Capture IP of Client Traffic

Hi Jason,

 

 

You can enable the XFF option on a custom HTTP profile to log the original client IP LTM sees on Apache. Try searching AskF5.com or these forums for X-Forwarded-For for related info:

 

 

SOL4816: Using the X-Forwarded-For HTTP header to preserve the original client IP address for traffic translated by a SNAT

 

https://support.f5.com/kb/en-us/solutions/public/4000/800/sol4816.html

 

 

Aaron

Thanks for the link. I will be sure to have a look and attempt to implement.

 

 

Jason

We actually needed to do the same thing: get the client ip.

 

 

However, we had a non-HTTP application - basically a custom TCP application.
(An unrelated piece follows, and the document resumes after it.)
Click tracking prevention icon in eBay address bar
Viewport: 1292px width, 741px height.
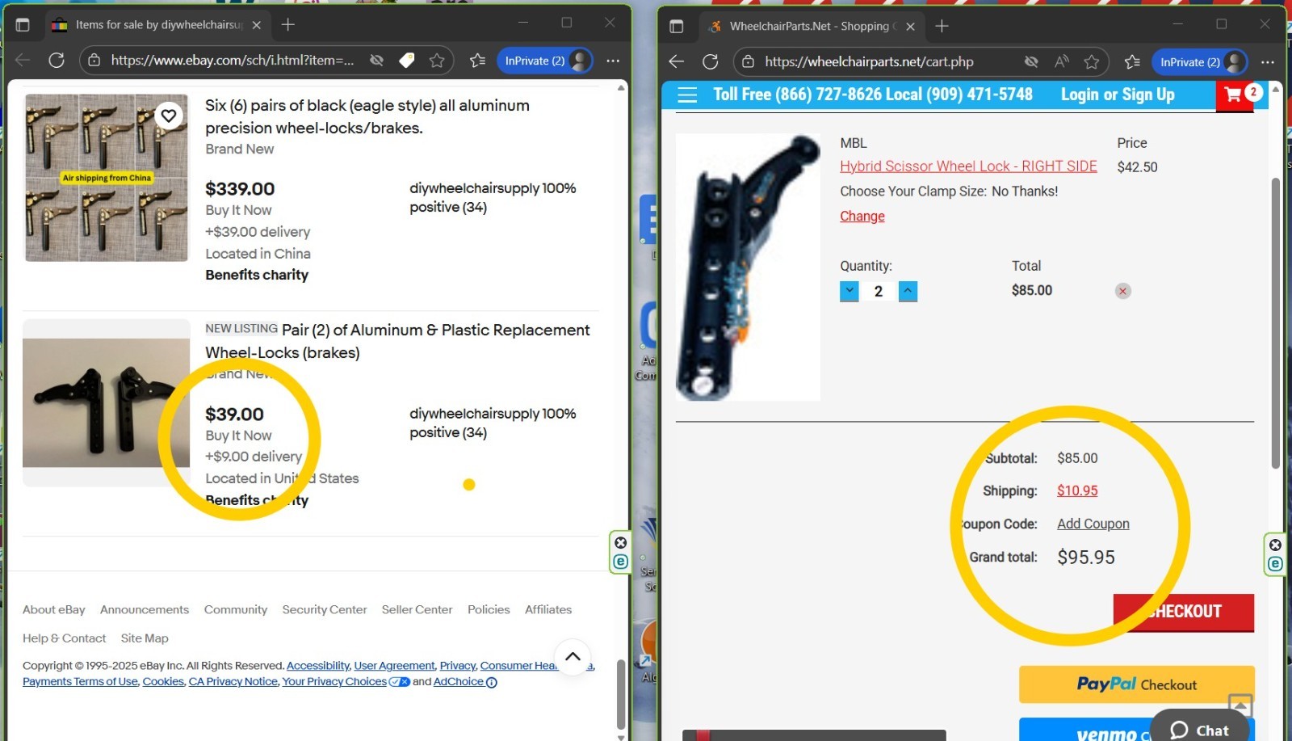tap(376, 61)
Therefore, we could not use the solution of adding something to the HTTP headers.

 

 

We had to do the following in order to get the client ip address to our custom TCP application:

 

 

1. Create a IP forwarding virtual server..you can use this link here to see the details of how: https://support.f5.com/kb/en-us/solutions/public/7000/500/sol7595.html -- you can do all of that configuration via the GUI.

 

 

In the GUI you would go to "Local Traffic" -> "Virtual Servers" -> "Profiles"

 

Click on "Protocol" -> "Fast L4"

 

Create a new custom profile with the parent being "Fast L4"

 

Make sure "Loose Initiation" is checked - you will need to make sure custom is checked.

 

Make sure "Loose Close" is checked - you will need to make sure custom is checked.

 

 

Create a new virtual server

 

For the type pick "Forwarding (IP)"

 

For the Destination click on "Network" and enter 0.0.0.0 for the address and 0.0.0.0 for the mask

 

For the service port pick "All Ports"

 

In the protocol profile, pick the custom "Fast L4" profile you created above.

 

 

 

2. Set the default gateway of the web server (in our case, the application server) to point to the IP address of the BIG-IP.

 

 

Once we did that we saw the client ip address correctly on our application server.